Records shown:
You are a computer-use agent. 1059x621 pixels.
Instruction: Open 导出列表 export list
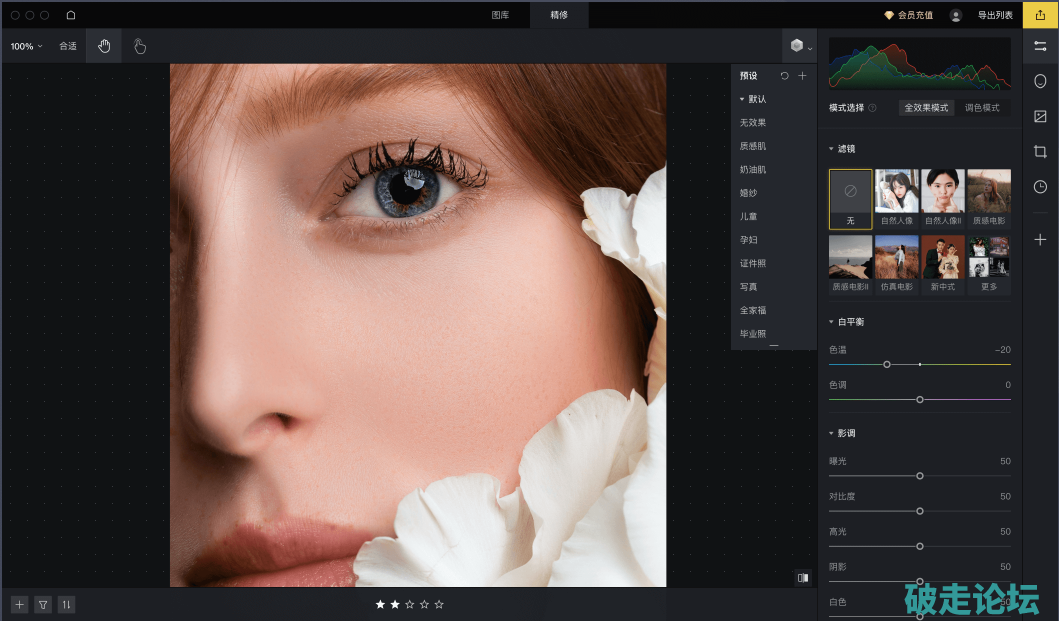coord(995,15)
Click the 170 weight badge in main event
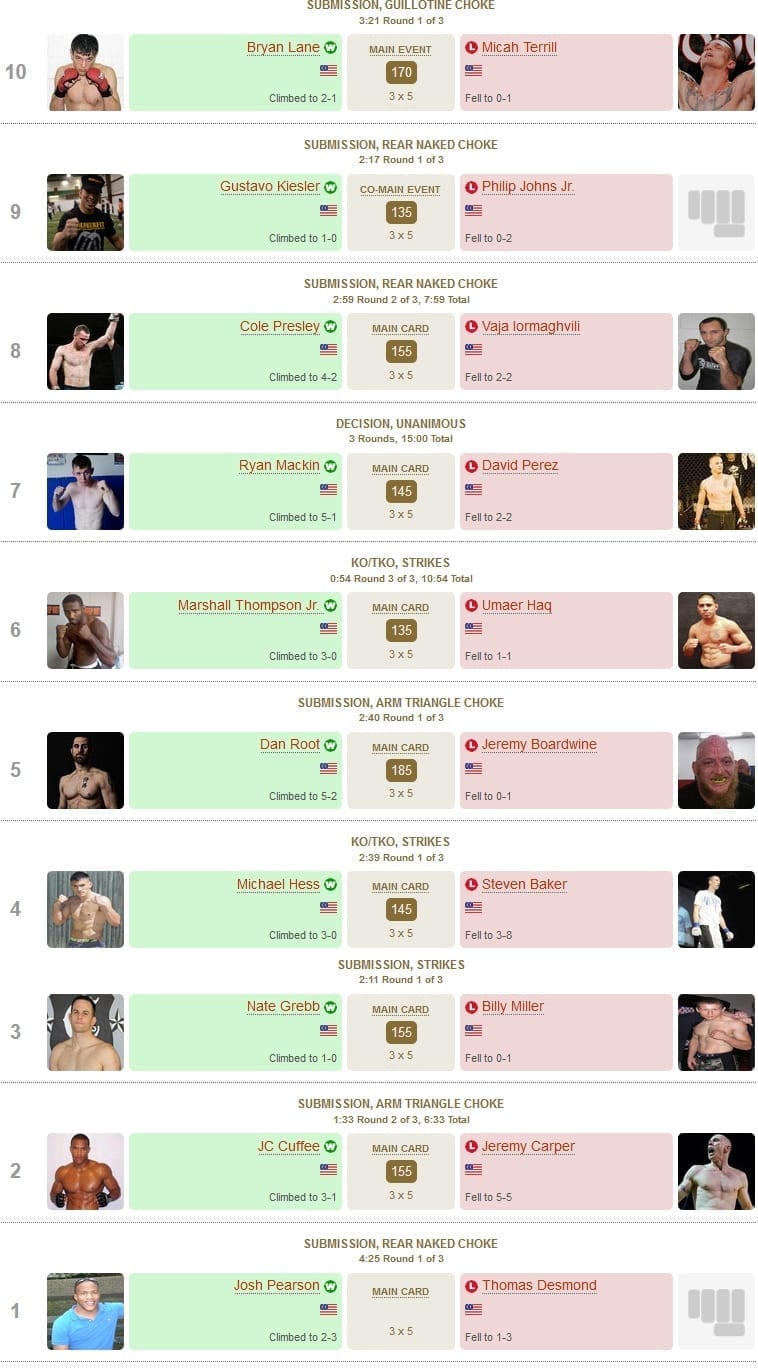 401,72
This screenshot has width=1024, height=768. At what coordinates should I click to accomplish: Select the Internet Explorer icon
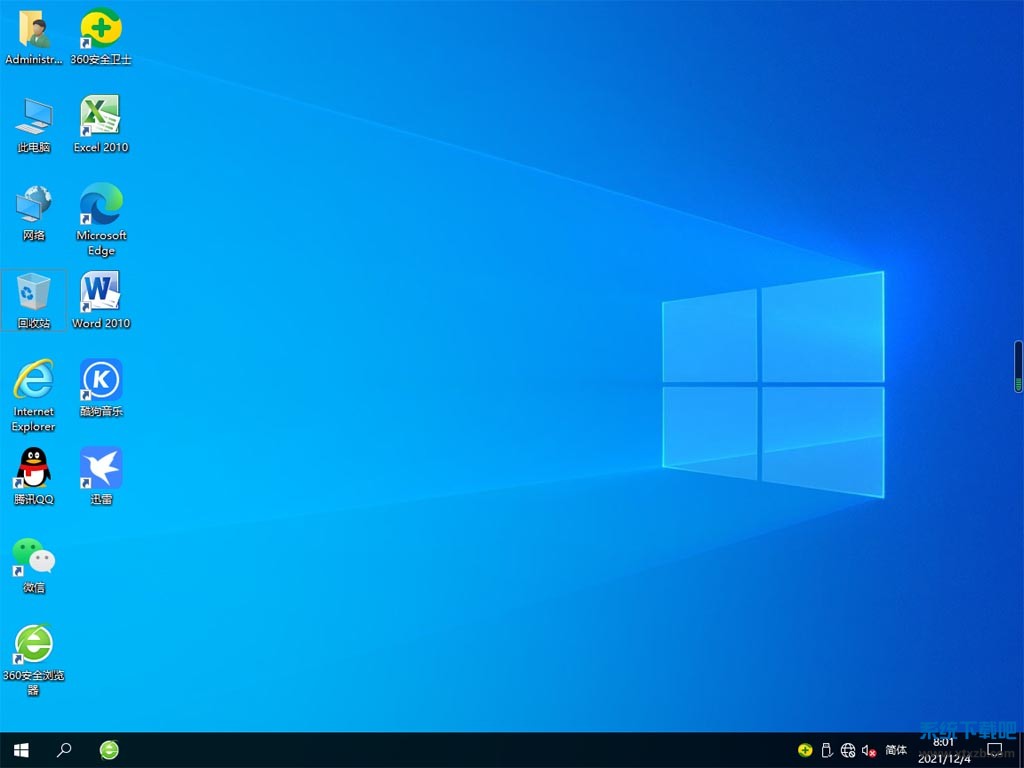point(33,381)
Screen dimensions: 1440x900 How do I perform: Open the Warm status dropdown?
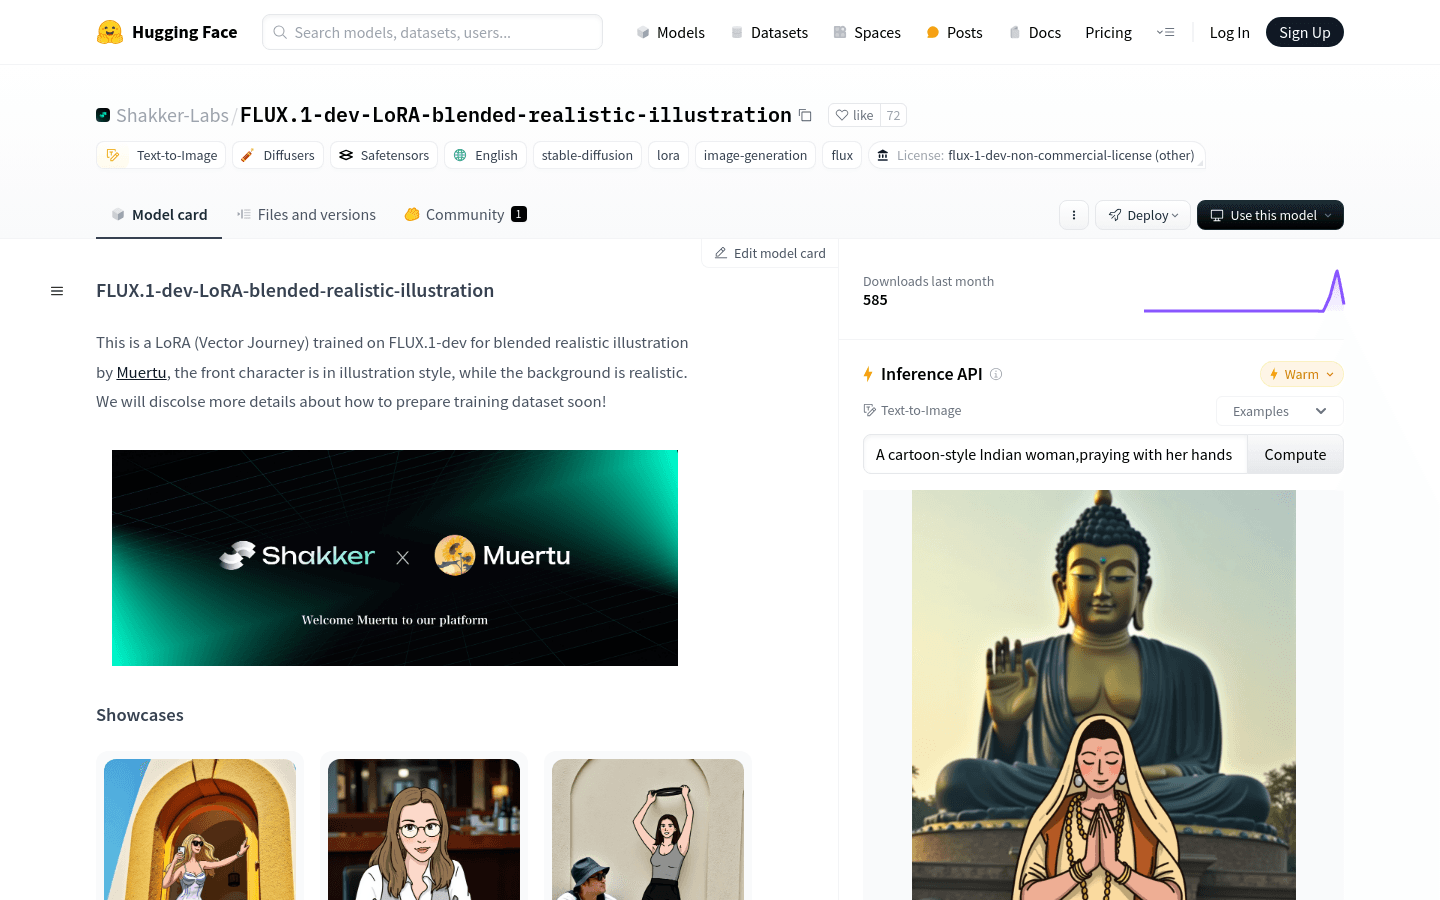click(1301, 374)
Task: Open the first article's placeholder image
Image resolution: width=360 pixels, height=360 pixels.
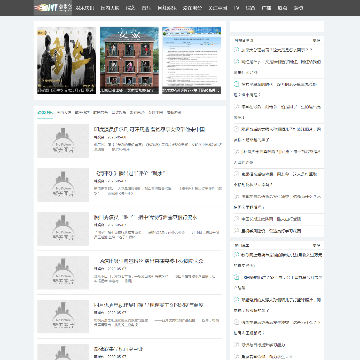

About this exercise: Show every line of the material above in which "pixels" is present.

Exercise result:
You are a computer-use agent. 1059x621 pixels.
Image resolution: width=360 pixels, height=360 pixels.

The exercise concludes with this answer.